Amélioration significative de la protection des IG sur l’Internet

Le nouveau cadre devrait permettre le renforcement de la protection en ligne des IG, notamment en ce qui concerne les ventes sur des plateformes en ligne et la protection contre l’enregistrement et l’utilisation de mauvaise foi des IG dans le système de nommage des noms de domaine.

Nouvelle valorisation possible en termes de durabilité

Les producteurs auront désormais la possibilité de valoriser leurs actions en matière de durabilité sociale, environnementale ou économique au sein même de leurs cahiers des charges, en figeant les exigences correspondantes. Cette nouveauté permettra de mieux protéger les ressources naturelles et les milieux ruraux souvent défavorisés économiquement, tout en préservant les variétés végétales, les races animales ainsi que le paysage de la zone de production. Elle s’avérera sans doute attractive pour les consommateurs souhaitant réduire leur impact environnemental.

Vers une reconnaissance  des groupements d’IG

Les États membres seront invités à reconnaître les groupements de producteurs labellisés IG qui en feront la demande. Ces groupements reconnus pourront ainsi gérer, faire appliquer et développer leur IG, en ayant par exemple accès aux autorités et aux services douaniers spécialisés dans la lutte contre la contrefaçon dans tous les États membres.

Transfert de compétences au profit de l’EUIPO

À l’heure actuelle, il existe une compétence partagée : les États membres sont chargés de recevoir les demandes d’IG européenne et de les transmettre à la Commission qui instruit les demandes d’enregistrement, de modification et d’annulation éventuelles. L’Office de l’Union européenne pour la propriété intellectuelle (EUIPO) fournira bientôt un soutien technique dans le processus de contrôle dans le but d’accélérer les procédures. En second lieu, la proposition de révision de la Commission du 13 avril a pour objectif de protéger les producteurs de produits industriels et artisanaux sur l’ensemble du territoire de l’UE et à l’international, en faisant bénéficier d’une IG leurs produits manufacturés :

-  originaires d’un lieu, région ou pays spécifique ;

-  dont une qualité, réputation ou autre caractéristique peut être essentiellement attribuée à l’origine géographique ;

-  et dont au moins une des étapes de production a lieu dans la zone géographique délimitée.

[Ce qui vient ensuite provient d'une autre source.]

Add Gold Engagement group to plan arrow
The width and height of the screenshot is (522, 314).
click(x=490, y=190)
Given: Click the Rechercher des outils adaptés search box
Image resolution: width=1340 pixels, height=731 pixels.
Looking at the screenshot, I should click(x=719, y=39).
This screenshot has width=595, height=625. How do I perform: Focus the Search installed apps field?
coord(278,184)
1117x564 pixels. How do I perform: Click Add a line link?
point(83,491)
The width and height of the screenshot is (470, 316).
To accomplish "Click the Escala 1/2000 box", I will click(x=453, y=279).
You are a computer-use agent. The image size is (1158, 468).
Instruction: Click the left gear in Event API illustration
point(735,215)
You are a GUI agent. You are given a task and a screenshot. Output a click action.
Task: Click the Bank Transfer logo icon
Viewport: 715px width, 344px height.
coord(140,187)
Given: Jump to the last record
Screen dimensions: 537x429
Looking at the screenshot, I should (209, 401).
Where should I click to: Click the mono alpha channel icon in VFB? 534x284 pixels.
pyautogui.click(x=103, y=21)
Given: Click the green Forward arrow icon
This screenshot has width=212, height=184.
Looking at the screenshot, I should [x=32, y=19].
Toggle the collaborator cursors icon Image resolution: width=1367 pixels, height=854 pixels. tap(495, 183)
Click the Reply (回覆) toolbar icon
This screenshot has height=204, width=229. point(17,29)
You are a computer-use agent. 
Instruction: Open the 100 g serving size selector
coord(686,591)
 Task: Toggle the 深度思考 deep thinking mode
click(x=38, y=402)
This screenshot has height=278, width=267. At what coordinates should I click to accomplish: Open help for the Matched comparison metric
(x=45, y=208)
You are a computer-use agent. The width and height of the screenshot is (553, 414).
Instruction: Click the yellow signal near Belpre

La procédure d’enregistrement aura lieu en deux temps : d’abord, les producteurs devront déposer leurs demandes d’IG auprès des autorités nationales compétentes et ensuite les demandes retenues seront adressées à l’EUIPO en vue d’une évaluation plus approfondie. À noter que pour les États membres ne disposant pas d’une procédure d’évaluation nationale, les demandeurs auront la possibilité de déposer directement leur dossier auprès de l’EUIPO.

À l’instar de la précédente proposition, les produits industriels et artisanaux certifiés bénéficieront d’une protection spéciale sur l’Internet et en matière d’enregistrement de noms de domaine. En substance, ces deux propositions s’inscrivent dans un processus de consolidation du marché européen, éminemment tourné vers le développement d’économies locales, dans la stricte garantie d’une production de qualité !

SUR LES AUTEURS. Guillaume Marchais et Philippe Martini-Berthon sont avocats associés au cabinet Marchais & Associés, dédié au droit de la propriété intellectuelle, qui intervient tant au stade des dépôts de marques et modèles en France et dans le monde qu’au stade des contentieux administratifs et judiciaires (actions en contrefaçon de brevets, marques, modèles, droit d’auteur, actions en concurrence déloyale, UDRP, URS) pour de grands groupes internationaux et PME.

1 https://ec.europa.eu/commission/presscorner/detail/fr/ ip_20_683

2 au titre notamment de l’Acte de Genève de l’Arrangement  de Lisbonne, auquel l’Union européenne a adhéré en 2019.